> _TEXTAUSZUG_
((

JudikaturJustiz15Os151/17w

15Os151/17w – OGH Entscheidung

Entscheidung
14. Februar 2018

Kopf

Der Oberste Gerichtshof hat am 14. Februar 2018 durch den Senatspräsidenten des Obersten Gerichtshofs Prof. Dr. Danek als Vorsitzenden, den Hofrat des Obersten Gerichtshofs Mag. Lendl sowie die Hofrätinnen des Obersten Gerichtshofs Dr. Michel Kwapinski, Mag. Fürnkranz und Dr. Mann in Gegenwart des Richteramtsanwärters Mag. Albu als Schriftführer in der Strafsache gegen Harald L***** und andere Angeklagte wegen des Verbrechens des Suchtgifthandels nach § 28a Abs 1 erster Fall, Abs 2 Z 3, Abs 3 zweiter Fall SMG und weiterer strafbarer Handlungen über die Nichtigkeitsbeschwerde und die Berufung des Angeklagten Matthias G***** gegen das Urteil des Landesgerichts St. Pölten als Schöffengericht vom 18. September 2017, GZ 39 Hv 3/17w 111, sowie über dessen Beschwerde gegen den zugleich gefassten Beschluss nach § 494 Abs 1 StPO nach Anhörung der Generalprokuratur in nichtöffentlicher Sitzung den

Beschluss

gefasst:

Spruch

Die Nichtigkeitsbeschwerde wird zurückgewiesen.

Zur Entscheidung über die Berufung und die Beschwerde werden die Akten dem Oberlandesgericht Wien zugeleitet.

Dem Angeklagten G***** fallen auch die Kosten des bisherigen Rechtsmittelverfahrens zur Last.

Text

Gründe:

Mit dem angefochtenen Urteil, das auch die rechtskräftigen Schuldsprüche zweier Mitangeklagter enthält, wurde Matthias G***** des Verbrechens des Suchtgifthandels nach § 28a Abs 1 erster Fall, Abs 2 Z 3, Abs 3 zweiter Fall SMG (I./A/) sowie des Vergehens der Vorbereitung von Suchtgifthandel nach § 28 Abs 1 zweiter Satz und Abs 4 SMG (I./B/) schuldig erkannt.

))

> _VORLIEGENDE DATENSÄTZE_
((

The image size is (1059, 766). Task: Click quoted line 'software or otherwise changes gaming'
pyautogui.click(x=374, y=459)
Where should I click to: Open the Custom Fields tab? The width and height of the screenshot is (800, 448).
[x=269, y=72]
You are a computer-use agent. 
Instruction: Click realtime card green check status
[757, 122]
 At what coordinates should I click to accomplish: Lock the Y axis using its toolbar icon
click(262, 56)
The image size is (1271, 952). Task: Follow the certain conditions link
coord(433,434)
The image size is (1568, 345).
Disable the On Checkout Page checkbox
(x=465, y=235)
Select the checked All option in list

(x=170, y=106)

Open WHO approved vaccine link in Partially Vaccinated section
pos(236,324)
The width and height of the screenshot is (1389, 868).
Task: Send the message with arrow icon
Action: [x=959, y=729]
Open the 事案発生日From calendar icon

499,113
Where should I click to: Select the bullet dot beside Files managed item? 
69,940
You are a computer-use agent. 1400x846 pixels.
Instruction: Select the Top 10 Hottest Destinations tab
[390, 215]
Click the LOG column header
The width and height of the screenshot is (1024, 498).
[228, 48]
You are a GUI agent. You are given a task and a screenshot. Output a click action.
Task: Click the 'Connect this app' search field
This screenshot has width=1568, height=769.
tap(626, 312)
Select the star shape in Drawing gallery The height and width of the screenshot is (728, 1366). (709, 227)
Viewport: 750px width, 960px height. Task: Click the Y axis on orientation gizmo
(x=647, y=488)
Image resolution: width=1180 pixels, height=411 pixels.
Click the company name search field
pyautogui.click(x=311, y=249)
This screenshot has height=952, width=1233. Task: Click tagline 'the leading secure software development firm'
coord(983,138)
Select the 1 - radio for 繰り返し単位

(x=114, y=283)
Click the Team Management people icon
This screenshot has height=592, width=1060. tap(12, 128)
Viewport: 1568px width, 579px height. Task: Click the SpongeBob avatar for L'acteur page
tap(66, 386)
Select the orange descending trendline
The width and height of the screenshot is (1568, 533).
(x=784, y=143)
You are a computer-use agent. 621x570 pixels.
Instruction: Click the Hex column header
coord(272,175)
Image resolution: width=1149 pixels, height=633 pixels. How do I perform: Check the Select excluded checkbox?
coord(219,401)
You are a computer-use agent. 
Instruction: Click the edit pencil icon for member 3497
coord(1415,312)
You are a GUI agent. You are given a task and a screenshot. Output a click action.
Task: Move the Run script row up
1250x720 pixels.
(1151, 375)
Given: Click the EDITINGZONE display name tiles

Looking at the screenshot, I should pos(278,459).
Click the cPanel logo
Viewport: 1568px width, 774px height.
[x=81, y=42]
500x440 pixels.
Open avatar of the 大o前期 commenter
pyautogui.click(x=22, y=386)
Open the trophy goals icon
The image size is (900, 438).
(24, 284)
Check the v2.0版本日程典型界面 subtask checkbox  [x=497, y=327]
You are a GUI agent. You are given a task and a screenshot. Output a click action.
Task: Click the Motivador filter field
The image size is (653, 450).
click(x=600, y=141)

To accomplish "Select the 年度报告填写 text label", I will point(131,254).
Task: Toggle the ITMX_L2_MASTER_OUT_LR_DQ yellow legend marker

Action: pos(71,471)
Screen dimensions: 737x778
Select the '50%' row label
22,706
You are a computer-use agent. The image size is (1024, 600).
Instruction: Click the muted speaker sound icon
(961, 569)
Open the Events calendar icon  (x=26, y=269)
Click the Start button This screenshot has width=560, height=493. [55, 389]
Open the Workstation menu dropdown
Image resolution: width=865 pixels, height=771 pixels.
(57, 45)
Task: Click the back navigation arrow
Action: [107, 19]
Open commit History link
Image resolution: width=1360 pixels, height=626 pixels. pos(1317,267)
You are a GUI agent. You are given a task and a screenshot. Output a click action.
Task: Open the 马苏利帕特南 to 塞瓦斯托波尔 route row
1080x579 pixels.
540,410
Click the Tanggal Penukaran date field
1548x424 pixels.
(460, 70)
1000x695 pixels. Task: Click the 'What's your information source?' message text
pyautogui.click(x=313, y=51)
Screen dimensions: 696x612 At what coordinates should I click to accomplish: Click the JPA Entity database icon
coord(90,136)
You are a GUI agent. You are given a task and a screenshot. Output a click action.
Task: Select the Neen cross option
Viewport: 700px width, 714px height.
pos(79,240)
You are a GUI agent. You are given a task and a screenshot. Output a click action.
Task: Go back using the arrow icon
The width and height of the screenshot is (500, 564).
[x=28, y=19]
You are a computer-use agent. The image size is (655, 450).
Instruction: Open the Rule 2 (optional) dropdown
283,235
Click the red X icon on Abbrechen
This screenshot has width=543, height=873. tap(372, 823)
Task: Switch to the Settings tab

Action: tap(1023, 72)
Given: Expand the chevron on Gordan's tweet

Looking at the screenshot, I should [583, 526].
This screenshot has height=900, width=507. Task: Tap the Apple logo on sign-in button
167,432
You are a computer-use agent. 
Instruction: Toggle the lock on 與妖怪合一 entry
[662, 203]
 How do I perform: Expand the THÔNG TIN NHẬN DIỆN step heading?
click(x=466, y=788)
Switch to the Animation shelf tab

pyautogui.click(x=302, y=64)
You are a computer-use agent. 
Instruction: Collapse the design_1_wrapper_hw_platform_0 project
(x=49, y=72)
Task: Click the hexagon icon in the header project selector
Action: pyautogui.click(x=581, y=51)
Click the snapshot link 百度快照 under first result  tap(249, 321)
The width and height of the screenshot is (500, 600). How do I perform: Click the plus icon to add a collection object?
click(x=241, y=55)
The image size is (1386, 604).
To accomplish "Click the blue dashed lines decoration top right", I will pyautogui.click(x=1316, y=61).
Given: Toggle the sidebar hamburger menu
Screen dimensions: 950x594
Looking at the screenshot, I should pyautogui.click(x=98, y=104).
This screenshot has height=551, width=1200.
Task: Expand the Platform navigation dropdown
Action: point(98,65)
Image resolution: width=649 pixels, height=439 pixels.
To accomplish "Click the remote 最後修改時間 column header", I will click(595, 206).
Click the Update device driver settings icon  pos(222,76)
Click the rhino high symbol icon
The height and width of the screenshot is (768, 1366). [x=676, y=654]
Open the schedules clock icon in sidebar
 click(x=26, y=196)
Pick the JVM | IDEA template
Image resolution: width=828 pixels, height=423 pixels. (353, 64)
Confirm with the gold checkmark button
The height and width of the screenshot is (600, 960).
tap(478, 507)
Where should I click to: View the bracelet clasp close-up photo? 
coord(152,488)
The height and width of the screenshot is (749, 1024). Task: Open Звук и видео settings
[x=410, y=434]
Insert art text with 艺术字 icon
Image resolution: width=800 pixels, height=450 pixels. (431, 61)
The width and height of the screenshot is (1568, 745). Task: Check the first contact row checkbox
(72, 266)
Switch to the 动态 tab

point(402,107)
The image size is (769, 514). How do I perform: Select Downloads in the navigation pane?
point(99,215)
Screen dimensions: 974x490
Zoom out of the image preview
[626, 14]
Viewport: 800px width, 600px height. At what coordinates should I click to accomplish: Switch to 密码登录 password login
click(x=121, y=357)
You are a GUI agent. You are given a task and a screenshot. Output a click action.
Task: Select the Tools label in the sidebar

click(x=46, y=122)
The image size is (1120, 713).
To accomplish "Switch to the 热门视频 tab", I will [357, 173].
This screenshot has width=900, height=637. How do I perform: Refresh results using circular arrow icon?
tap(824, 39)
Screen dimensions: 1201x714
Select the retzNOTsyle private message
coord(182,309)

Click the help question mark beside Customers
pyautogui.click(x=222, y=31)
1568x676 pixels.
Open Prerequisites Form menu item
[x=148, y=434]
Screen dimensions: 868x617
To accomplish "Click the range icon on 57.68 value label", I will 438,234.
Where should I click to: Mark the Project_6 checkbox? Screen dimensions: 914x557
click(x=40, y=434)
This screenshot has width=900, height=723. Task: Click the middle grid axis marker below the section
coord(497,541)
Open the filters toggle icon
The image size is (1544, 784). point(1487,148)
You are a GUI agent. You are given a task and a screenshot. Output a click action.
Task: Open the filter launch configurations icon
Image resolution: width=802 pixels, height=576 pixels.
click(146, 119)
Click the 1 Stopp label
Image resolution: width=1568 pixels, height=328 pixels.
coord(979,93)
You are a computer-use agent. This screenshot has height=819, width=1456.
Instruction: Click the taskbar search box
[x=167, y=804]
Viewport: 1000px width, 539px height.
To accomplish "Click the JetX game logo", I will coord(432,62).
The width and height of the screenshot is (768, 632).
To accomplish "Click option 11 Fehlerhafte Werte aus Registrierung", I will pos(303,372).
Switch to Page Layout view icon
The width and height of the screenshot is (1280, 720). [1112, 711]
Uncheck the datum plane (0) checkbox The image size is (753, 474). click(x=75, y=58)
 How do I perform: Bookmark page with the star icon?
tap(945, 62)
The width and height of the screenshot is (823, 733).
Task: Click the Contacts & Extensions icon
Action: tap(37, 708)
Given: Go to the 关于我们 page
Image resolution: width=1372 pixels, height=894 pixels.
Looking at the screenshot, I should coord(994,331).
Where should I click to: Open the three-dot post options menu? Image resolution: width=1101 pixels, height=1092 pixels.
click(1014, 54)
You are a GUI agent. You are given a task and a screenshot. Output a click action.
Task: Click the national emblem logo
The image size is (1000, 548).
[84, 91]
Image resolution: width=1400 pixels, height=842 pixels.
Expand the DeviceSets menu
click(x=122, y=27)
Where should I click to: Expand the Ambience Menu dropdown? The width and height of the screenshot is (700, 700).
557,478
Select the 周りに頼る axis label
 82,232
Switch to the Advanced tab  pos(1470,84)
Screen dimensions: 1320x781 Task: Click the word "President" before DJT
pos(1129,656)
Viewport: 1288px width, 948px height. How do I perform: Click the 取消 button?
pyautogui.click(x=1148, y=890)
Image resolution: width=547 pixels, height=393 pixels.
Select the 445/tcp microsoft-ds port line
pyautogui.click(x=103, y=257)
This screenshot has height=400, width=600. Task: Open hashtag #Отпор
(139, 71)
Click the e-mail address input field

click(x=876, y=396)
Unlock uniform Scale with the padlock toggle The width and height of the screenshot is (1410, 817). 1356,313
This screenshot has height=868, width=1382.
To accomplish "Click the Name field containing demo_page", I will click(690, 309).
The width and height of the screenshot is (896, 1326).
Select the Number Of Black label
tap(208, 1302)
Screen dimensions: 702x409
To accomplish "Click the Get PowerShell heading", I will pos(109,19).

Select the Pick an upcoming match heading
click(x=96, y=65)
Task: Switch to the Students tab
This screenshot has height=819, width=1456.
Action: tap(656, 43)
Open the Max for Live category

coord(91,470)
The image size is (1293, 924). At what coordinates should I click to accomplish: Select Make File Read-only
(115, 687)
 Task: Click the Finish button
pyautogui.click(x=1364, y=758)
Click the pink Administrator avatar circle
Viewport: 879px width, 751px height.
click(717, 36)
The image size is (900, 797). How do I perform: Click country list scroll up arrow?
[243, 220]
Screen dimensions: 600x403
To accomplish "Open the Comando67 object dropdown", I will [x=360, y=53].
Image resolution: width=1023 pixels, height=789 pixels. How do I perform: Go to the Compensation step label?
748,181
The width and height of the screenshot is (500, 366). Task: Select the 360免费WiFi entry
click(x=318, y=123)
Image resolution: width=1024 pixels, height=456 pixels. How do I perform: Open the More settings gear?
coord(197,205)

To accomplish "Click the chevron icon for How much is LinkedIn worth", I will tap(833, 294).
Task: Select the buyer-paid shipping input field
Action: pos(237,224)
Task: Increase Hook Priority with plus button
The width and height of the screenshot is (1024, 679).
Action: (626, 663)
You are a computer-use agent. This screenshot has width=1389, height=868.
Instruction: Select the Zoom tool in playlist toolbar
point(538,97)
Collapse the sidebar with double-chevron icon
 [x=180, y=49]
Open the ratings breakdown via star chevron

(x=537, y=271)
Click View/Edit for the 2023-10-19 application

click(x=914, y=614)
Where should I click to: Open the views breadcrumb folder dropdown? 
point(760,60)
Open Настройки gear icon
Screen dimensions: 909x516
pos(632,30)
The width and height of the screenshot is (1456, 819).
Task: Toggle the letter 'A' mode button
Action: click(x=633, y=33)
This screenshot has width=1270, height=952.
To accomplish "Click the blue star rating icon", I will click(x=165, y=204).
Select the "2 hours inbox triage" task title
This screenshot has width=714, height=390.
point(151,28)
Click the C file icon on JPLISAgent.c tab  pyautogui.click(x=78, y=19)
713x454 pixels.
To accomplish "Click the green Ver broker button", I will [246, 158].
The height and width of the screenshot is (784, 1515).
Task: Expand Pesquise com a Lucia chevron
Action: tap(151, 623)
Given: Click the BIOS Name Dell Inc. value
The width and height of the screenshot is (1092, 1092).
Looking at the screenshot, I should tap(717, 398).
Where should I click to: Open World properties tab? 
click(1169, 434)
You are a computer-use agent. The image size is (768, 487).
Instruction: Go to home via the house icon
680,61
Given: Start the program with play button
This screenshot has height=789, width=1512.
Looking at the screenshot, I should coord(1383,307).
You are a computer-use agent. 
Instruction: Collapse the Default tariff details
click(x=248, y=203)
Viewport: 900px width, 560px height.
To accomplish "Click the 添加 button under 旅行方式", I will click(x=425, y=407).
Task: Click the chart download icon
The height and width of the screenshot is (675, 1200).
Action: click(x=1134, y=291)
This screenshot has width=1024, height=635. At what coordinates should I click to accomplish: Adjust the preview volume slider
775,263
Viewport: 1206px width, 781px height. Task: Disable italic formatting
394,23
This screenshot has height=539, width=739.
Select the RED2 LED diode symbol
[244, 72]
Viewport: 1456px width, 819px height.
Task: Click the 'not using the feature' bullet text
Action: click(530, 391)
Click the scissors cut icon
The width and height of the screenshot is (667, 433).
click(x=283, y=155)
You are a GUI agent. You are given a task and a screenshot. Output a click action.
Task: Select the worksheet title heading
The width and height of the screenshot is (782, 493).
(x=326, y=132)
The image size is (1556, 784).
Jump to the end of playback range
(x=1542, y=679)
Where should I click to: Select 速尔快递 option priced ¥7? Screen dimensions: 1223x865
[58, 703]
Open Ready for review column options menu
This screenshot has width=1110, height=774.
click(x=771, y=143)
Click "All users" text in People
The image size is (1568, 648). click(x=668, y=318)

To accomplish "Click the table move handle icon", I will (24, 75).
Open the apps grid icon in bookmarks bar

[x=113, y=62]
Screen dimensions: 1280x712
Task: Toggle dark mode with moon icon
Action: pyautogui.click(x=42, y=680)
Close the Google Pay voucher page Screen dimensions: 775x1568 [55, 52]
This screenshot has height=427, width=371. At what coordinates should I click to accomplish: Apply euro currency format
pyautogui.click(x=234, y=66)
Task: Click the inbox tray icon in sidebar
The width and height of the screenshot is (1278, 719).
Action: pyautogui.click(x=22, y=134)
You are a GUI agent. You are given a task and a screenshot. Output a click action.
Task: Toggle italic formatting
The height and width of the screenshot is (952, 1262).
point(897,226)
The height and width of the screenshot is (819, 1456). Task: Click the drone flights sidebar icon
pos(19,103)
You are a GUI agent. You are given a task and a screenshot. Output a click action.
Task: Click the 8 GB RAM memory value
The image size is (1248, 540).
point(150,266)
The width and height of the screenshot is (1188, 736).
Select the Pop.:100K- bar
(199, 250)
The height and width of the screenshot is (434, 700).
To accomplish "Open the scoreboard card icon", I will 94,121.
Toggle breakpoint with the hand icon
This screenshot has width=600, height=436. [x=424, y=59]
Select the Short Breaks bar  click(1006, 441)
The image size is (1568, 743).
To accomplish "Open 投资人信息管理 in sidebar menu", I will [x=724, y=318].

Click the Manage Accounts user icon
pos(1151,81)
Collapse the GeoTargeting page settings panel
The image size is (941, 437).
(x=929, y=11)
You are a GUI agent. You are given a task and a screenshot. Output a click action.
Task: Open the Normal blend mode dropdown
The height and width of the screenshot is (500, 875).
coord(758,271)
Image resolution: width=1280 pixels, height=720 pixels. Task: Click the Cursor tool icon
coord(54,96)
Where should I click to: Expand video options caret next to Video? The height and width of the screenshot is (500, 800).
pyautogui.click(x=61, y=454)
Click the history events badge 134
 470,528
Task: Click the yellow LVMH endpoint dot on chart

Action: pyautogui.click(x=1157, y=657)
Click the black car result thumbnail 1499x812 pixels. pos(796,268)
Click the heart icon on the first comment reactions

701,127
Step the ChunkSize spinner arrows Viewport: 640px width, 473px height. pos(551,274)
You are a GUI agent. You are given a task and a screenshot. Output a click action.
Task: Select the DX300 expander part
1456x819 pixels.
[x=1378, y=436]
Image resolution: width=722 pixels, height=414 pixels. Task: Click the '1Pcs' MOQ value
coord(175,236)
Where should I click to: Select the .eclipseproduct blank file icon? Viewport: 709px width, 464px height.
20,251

))

> _AUFGABEN ZUR ÜBUNG_
1. Stimmen die folgenden Aussagen mit der Gerichtsentscheidung überein? Antworte jeweils mit Ja oder Nein und zitiere die Worte aus dem Text, die den Ausschlag geben.
(a) Die Nichtigkeitsbeschwerde wurde zurückgewiesen.
(b) Über die Berufung entscheidet der Oberste Gerichtshof selbst.
(c) Das angefochtene Urteil des Landesgerichts St. Pölten stammt vom 18. September 2017.
2. Schreib aus der Gerichtsentscheidung alles von „Die Nichtigkeitsbeschwerde wird“ bis hinunter zu „(I./B/) schuldig erkannt.“ wortgenau ab.

> _LÖSUNGEN ZUR ÜBUNG_
1.
(a) Ja: „Die Nichtigkeitsbeschwerde wird zurückgewiesen.“
(b) Nein: „Zur Entscheidung über die Berufung und die Beschwerde werden die Akten dem Oberlandesgericht Wien zugeleitet.“
(c) Ja: „gegen das Urteil des Landesgerichts St. Pölten als Schöffengericht vom 18. September 2017“

2.
Die Nichtigkeitsbeschwerde wird zurückgewiesen.

Zur Entscheidung über die Berufung und die Beschwerde werden die Akten dem Oberlandesgericht Wien zugeleitet.

Dem Angeklagten G***** fallen auch die Kosten des bisherigen Rechtsmittelverfahrens zur Last.

Text

Gründe:

Mit dem angefochtenen Urteil, das auch die rechtskräftigen Schuldsprüche zweier Mitangeklagter enthält, wurde Matthias G***** des Verbrechens des Suchtgifthandels nach § 28a Abs 1 erster Fall, Abs 2 Z 3, Abs 3 zweiter Fall SMG (I./A/) sowie des Vergehens der Vorbereitung von Suchtgifthandel nach § 28 Abs 1 zweiter Satz und Abs 4 SMG (I./B/) schuldig erkannt.